Russia’s state-owned power company Rosseti has launched a pilot for blockchain-based solution for electricity bill payments and for distributing the revenue generated between the power producer and the power grid operator.
Russia is facing a problem of mounting electricity debt that has reached $20.4B in 2019, with $12.6B owed by households. It is suspected that the grid operators might be hiding a part of the revenue from bill payments of the power plants. The blockchain solution is just one of 5 approaches being tried by Rosseti to improve the electricity bill payments system.
The pilot will be implemented in 400 households in Kaliningrad and Sverdlovsk. Under the pilot, the electricity consumption data from consumer’s meters will be stored on a blockchain. As blockchain is a distributed ledger, the records cannot be erased or changed.
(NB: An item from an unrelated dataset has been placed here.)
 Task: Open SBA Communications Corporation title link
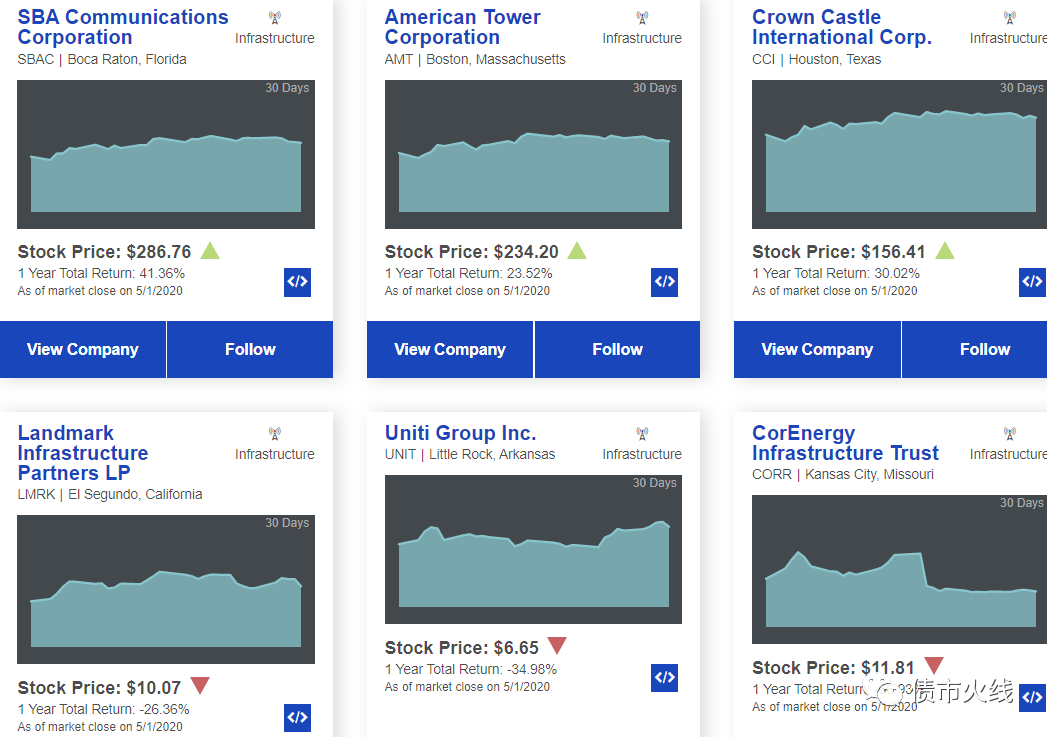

Consumers can access their daily power consumption details in real-time via an app and choose a more suitable tariff plan as per their requirements. Smart contracts written on the blockchain will break up the payments and distribute it among the power plants and grid operators. The blockchain is visible to all the parties, the consumers, the grid operators, and power plants, which increase transparency and prevent fudging of payment records.
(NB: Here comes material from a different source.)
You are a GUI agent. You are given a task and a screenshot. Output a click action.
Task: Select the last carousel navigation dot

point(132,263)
The blockchain solution has been developed by Waves Enterprise, the enterprise blockchain arm of Russian start-up Waves. Alfa-Bank has also been roped in to secure end-to-end payments from the consumer to the power plants.
Project Manager at Rosseti PJSC, Sergey Semerikov, said,
We believe the system should be developed on a private blockchain and on a platform developed in our country, meeting our demands for data protection and cryptography.
If the pilot is successful, the blockchain-based system will be extended to cover all the 5.3M consumers living in Kaliningrad and Sverdlovsk oblasts by early 2020 and then to entire Russia.